Quote word for word the stretch of lines from the very first line through the line containing "pyautogui.click(x=98, y=355)", including that line.

[Material for this exercise]
((

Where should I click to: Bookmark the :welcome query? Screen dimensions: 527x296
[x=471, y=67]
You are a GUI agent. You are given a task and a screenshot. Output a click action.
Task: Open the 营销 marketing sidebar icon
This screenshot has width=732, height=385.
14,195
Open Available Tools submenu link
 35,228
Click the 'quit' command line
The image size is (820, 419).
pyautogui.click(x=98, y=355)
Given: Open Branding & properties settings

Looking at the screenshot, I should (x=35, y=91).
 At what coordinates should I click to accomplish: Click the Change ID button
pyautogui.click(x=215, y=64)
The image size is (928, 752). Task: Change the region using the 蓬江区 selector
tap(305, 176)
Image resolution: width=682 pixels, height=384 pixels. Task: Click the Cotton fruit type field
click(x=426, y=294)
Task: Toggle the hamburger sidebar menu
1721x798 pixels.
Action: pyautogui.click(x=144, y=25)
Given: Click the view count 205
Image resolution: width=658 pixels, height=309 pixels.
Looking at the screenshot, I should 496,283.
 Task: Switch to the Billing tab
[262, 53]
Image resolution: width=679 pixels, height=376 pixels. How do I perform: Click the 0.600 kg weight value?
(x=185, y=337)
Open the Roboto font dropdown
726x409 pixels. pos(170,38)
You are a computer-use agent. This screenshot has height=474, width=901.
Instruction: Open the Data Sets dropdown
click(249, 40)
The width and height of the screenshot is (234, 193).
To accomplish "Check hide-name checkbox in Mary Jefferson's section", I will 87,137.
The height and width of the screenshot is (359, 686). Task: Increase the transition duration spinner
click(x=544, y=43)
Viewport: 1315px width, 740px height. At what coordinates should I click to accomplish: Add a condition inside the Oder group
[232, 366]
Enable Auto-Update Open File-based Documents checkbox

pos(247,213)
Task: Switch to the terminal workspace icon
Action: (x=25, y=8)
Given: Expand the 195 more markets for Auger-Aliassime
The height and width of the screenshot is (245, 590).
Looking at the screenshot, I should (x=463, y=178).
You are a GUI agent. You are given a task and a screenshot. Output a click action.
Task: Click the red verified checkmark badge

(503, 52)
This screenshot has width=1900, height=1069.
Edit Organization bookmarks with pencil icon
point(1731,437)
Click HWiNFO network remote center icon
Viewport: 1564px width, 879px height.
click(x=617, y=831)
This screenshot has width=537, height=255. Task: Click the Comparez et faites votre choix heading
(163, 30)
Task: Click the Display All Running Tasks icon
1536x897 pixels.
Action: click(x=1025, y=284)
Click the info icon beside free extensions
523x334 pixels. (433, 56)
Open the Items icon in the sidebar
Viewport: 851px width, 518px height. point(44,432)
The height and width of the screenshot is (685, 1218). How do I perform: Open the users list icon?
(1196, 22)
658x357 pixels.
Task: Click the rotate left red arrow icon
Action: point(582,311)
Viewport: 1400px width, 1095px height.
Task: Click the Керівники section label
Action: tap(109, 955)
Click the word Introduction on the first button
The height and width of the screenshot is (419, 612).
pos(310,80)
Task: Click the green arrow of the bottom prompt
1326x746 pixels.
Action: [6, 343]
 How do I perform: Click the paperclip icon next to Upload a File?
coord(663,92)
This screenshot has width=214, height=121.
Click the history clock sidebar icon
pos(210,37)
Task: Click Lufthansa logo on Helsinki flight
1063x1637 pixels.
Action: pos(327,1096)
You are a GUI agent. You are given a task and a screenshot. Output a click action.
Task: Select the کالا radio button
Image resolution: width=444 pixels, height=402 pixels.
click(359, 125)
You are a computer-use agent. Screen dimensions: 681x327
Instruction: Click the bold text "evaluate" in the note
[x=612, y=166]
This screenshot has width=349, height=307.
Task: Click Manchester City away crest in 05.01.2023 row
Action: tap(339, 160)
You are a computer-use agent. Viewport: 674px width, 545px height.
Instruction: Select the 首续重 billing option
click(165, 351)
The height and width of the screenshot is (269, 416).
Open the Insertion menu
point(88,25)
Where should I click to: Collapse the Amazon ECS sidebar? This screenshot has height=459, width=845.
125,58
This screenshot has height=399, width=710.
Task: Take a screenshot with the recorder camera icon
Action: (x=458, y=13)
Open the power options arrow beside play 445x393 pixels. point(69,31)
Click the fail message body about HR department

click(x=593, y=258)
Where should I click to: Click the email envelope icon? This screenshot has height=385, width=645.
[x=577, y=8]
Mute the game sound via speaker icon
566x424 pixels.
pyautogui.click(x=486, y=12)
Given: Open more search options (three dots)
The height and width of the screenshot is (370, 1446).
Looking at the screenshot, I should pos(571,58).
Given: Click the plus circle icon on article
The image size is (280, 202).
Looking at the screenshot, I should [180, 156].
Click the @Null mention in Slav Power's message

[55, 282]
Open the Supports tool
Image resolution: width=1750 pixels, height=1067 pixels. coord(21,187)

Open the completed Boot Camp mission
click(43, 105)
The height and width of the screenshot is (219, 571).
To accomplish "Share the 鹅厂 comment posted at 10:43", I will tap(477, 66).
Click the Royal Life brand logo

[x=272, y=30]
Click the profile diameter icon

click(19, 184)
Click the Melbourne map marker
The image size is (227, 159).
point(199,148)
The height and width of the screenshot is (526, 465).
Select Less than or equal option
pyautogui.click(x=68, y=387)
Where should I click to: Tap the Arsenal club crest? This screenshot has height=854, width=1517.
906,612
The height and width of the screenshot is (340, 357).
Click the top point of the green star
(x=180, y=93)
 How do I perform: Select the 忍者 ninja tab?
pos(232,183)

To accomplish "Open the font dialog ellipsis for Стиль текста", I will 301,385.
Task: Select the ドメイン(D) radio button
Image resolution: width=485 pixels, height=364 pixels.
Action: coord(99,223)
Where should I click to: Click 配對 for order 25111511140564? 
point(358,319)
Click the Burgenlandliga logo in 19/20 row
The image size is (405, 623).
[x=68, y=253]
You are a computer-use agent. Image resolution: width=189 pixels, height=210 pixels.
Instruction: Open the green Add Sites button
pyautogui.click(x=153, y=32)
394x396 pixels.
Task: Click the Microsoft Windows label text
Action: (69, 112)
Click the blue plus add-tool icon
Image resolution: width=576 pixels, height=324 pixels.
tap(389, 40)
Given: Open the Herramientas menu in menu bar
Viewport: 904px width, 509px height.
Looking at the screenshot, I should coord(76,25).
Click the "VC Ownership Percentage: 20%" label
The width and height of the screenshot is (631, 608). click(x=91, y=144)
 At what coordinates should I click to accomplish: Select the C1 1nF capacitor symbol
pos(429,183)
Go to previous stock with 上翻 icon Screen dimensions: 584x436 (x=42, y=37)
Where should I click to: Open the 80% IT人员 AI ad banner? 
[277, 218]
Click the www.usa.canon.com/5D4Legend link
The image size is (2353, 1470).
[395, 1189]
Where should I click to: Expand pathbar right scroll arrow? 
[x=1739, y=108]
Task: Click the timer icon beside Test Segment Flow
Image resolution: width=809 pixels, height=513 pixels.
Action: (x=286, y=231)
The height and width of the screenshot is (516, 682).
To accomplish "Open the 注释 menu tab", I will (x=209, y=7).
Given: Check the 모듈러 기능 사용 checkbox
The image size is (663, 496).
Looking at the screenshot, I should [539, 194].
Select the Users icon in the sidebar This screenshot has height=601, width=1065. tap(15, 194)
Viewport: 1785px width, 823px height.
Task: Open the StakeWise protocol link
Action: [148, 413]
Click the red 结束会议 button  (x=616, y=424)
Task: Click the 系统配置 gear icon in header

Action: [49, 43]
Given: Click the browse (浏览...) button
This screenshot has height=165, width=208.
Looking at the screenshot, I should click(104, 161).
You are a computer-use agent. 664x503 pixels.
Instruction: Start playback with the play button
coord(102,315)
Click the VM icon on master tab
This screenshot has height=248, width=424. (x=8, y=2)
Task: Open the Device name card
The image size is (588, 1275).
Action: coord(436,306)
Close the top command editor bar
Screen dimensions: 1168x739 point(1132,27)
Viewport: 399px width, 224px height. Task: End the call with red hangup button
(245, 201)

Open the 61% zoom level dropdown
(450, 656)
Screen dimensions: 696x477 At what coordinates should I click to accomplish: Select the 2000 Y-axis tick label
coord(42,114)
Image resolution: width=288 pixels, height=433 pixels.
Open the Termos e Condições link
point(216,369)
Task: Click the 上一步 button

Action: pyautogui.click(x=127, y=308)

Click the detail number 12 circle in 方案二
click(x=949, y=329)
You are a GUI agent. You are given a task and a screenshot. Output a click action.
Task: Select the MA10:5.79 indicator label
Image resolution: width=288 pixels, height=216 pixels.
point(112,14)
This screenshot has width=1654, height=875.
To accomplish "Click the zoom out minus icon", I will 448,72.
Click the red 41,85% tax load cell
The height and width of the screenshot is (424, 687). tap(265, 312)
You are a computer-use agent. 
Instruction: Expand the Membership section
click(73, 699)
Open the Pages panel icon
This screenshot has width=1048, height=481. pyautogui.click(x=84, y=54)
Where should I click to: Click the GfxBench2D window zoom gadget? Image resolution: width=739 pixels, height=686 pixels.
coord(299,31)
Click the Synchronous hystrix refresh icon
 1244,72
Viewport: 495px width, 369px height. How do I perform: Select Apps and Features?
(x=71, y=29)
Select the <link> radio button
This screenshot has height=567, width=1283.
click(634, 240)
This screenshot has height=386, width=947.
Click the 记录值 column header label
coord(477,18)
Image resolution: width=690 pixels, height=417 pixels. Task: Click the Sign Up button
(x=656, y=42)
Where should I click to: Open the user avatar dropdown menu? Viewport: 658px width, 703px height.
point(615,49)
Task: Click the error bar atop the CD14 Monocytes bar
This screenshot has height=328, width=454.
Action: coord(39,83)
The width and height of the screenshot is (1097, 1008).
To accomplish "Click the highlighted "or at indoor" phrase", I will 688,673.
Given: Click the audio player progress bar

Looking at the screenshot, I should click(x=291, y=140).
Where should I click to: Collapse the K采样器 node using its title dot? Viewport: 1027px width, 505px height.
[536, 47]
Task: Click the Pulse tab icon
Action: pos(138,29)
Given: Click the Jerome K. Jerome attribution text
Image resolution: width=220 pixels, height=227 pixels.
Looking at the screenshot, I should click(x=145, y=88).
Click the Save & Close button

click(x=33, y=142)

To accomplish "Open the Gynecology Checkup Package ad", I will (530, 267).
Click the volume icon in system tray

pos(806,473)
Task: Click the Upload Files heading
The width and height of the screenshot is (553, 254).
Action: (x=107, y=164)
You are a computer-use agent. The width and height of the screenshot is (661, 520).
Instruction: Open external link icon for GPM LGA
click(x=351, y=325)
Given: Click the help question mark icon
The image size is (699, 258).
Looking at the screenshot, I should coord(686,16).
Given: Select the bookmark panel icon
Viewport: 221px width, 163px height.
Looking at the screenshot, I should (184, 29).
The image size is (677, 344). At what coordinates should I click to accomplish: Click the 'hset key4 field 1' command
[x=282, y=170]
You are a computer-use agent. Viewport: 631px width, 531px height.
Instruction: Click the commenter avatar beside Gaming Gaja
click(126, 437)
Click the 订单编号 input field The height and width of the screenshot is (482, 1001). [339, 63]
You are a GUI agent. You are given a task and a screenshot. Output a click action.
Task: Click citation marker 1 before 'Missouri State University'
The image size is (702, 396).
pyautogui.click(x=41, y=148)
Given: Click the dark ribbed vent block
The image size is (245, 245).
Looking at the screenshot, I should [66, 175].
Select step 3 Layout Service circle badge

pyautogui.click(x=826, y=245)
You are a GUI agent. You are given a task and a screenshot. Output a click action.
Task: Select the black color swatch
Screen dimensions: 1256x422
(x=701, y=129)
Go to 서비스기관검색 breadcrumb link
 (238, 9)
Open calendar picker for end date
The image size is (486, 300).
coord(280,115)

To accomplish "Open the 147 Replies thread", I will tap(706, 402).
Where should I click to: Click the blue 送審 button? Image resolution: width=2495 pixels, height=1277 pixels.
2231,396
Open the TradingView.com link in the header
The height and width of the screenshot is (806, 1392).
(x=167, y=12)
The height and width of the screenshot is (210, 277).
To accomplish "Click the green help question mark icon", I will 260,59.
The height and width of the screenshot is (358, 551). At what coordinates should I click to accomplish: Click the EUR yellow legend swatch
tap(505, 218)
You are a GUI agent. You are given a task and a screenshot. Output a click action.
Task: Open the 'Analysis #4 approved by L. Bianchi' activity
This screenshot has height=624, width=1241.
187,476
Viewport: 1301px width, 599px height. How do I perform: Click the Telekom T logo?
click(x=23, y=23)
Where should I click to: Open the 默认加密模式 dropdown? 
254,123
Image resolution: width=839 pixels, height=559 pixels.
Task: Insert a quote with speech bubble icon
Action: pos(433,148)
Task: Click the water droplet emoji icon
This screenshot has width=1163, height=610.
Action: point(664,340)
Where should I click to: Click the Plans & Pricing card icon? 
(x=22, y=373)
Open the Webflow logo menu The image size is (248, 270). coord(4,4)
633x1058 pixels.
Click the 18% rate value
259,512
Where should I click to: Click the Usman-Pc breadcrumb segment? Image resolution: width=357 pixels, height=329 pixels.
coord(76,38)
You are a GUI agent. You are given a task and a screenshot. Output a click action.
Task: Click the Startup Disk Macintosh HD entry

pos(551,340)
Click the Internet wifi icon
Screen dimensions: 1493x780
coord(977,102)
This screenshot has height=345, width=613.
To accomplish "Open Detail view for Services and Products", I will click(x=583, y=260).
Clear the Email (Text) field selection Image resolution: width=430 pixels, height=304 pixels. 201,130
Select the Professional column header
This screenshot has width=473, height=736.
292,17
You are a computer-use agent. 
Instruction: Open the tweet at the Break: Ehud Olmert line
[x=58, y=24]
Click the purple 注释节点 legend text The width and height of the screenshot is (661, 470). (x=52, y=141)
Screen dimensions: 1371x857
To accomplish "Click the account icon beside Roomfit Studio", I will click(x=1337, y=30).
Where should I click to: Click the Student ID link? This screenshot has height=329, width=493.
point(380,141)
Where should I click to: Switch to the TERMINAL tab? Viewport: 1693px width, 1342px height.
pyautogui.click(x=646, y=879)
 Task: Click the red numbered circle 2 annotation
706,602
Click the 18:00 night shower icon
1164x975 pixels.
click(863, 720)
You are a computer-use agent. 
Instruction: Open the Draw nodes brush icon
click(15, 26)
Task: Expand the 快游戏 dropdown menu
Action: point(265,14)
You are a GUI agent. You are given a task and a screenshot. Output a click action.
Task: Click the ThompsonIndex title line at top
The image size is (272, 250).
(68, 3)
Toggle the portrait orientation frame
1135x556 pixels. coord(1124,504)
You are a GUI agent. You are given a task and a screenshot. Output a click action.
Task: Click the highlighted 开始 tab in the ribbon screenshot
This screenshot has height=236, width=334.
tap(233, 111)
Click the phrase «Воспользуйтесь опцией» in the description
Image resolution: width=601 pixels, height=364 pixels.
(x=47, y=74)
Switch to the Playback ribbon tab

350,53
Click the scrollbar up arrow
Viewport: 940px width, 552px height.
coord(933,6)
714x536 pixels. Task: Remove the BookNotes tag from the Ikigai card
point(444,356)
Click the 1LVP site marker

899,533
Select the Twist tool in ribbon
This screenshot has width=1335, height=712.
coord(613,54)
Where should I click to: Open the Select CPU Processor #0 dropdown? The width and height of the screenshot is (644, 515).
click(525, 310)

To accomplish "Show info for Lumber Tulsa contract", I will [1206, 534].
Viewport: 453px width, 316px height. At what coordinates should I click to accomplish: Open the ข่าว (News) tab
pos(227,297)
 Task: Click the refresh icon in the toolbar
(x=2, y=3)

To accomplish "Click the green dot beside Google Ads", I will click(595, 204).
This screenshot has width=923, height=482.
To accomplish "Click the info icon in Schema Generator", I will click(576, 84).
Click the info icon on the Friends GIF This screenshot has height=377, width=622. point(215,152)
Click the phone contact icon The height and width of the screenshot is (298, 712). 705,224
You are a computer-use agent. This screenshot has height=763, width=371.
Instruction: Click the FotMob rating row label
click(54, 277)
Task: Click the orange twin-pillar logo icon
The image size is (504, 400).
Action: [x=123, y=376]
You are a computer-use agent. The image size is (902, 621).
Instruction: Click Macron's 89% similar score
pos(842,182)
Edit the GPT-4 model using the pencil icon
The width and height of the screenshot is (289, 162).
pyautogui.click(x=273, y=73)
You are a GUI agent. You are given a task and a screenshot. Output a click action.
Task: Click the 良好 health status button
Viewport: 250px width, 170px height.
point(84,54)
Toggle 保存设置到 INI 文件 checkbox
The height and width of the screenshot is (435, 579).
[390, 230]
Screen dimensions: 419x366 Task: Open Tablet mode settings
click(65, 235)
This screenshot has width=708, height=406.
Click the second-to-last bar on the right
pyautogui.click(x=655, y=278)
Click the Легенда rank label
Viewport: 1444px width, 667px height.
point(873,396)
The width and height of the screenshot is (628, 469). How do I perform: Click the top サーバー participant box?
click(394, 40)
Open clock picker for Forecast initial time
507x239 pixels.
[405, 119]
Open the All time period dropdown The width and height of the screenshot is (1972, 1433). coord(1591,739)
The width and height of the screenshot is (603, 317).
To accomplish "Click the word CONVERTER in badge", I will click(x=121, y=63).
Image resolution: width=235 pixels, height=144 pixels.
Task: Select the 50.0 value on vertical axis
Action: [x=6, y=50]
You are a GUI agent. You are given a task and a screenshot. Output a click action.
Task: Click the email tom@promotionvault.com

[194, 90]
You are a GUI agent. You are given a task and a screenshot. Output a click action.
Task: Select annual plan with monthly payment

))

[Result for this exercise]
Where should I click to: Bookmark the :welcome query? Screen dimensions: 527x296
[x=471, y=67]
You are a GUI agent. You are given a task and a screenshot. Output a click action.
Task: Open the 营销 marketing sidebar icon
This screenshot has width=732, height=385.
14,195
Open Available Tools submenu link
 35,228
Click the 'quit' command line
The image size is (820, 419).
pyautogui.click(x=98, y=355)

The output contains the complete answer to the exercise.